*Belge Bölümü*:
Dinleyicilerin sorularına geçildiği kısmında ise soruları almadan önce “Dostoyevski ve kapılar yok” diyerek bazı tekrarların önüne geçti. Soru cevap kısmında fotoğraf ve sergiden ziyade Demirkubuz’un sineması, hayatı, yalnızlığı konumlandırışı öne çıktı. Hatta yalnızlık duygusunu erken yaşta hissedenler ondan tavsiyeler istedi. Bazıları ise onun yalnız kaldığı akşamlarda neler yaptığını merak etti. Soruların sıkıcılığının yanında Demirkubuz’un cevaplarıydı ortamı hareketlendiren. “Kuru Otlar Üstüne” ile Cannes’da yarışan Nuri Bilge Ceylan’a da laf atmadan geçmedi. Filmin süresini 4 saatten 3 saat 15 dakikaya indirdiğini belirtti. “NBC’nin filmini geçmesin” dediğini belirtti. “Hayat” filmininde en geç Ekim ayında vizyonda olacağını da ekledi. Kendisiyle nehir söyleşi yapmak isteyen bir Türk Dili ve Edebiyatı öğrencisine listeye seni de ekleyelim diyerek cevap verdi. Aynı zaman Luis Bunuel’in “Son Nefesim” adlı kitabı gibi bir nehir söyleşiye açık olduğunu ifade etti.

*Ham Veri*:
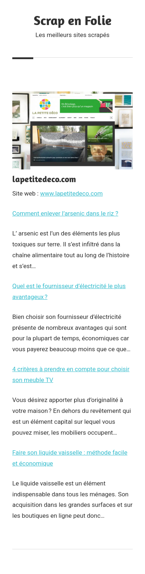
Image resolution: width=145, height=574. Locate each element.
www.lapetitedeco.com (71, 193)
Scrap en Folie (72, 20)
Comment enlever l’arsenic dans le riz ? (65, 213)
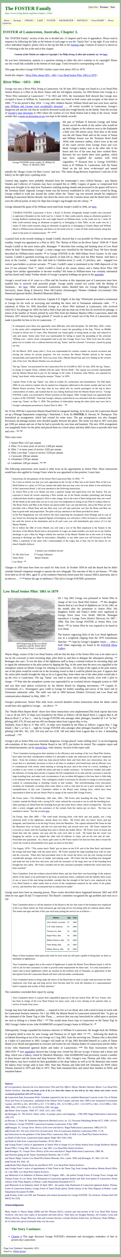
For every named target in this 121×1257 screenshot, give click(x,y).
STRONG (29, 20)
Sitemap (17, 20)
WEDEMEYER (66, 20)
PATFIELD (82, 20)
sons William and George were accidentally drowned (34, 106)
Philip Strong (19, 1251)
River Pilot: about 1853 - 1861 (41, 75)
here (105, 54)
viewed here (41, 747)
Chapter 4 (16, 1236)
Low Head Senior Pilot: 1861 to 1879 (77, 75)
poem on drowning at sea (32, 116)
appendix (99, 274)
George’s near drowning (20, 113)
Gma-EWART (97, 20)
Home (6, 20)
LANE (40, 20)
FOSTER (51, 20)
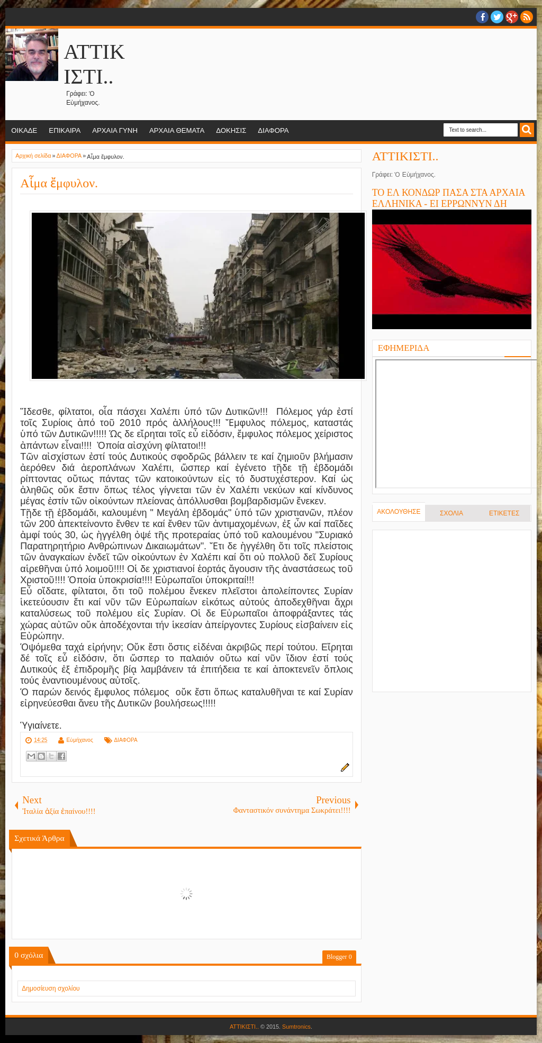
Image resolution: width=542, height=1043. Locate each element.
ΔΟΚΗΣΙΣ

*Çalışılacak Problem*: Demirkubuz söyleşisini anlatan metne göre Demirkubuz'un soruları almadan önce "Dostoyevski ve kapılar yok" demesinin amacını bir iki cümleyle açıklayın.

*Tamamlanmış Alıştırma*: Demirkubuz bu sözü dinleyicilerin sorularına geçmeden önce söyledi. Metne göre amacı bazı tekrarların önüne geçmekti.